The JDY botnet has expanded its targeting scope and reconnaissance efforts, with a strong focus on the United States. Researchers at Black Lotus Labs by Lumen have been monitoring its activity and found that JDY maintains a significant presence in the country, where many of its compromised devices are located.

JDY’s growth from roughly 650 active bots in January 2024 to over 1,500 compromised SOHO and IoT devices today is notable. However, it’s essential to note that JDY isn’t an exploitation framework or a DDoS botnet requiring large swarms to accumulate firepower but instead a distributed scanning and fingerprinting network helping its operators locate targets vulnerable to newly disclosed flaws.

Analysis of this activity shows a clear focus on identifying vulnerable infrastructure shortly after public vulnerability disclosures, suggesting that reconnaissance output is rapidly operationalized by China-nexus advanced persistent threat (APT) actors.

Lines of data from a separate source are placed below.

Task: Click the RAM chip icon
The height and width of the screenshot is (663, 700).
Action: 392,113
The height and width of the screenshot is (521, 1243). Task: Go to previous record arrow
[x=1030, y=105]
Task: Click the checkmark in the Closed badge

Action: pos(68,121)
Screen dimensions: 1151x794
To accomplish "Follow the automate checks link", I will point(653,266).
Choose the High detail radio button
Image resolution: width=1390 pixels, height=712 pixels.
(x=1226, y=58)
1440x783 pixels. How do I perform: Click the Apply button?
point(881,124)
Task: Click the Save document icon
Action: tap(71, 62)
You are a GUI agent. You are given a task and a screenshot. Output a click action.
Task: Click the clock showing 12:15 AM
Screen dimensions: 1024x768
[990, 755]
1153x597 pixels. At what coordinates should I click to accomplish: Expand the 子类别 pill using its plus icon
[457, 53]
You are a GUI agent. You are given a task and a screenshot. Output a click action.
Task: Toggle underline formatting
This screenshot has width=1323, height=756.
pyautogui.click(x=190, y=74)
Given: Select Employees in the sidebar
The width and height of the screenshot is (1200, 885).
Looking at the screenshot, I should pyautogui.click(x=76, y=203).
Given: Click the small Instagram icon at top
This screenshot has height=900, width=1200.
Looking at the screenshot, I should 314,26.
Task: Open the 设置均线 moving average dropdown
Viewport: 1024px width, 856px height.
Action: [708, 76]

This targeted focus has been observed across various sectors, with the US military and associated entities as the most prominent.

CISA has previously warned about the risk Volt Typhoon operatives pose to unprotected SOHO routers, urging network device vendors to eliminate vulnerabilities in SOHO router web management interfaces (WMIs) during the design and development phases. The JDY botnet is designed to conduct service discovery, service banner grabbing, TLS certificate collection, protocol fingerprinting, and flaw-focused reconnaissance.

Among the compromised devices are those from Cisco, Araknis, Mimosa Networks, Ubiquiti, DrayTek, Hikvision, and Linksys for MIPS, MIPS64, MIPSEL, and MIPSEL64 architectures. The threat actors are quick to target newly disclosed vulnerabilities, with Lumen researchers observing JDY scans targeting CVE-2026-35616 shortly after Fortinet publicly disclosed the FortiClient EMS flaw.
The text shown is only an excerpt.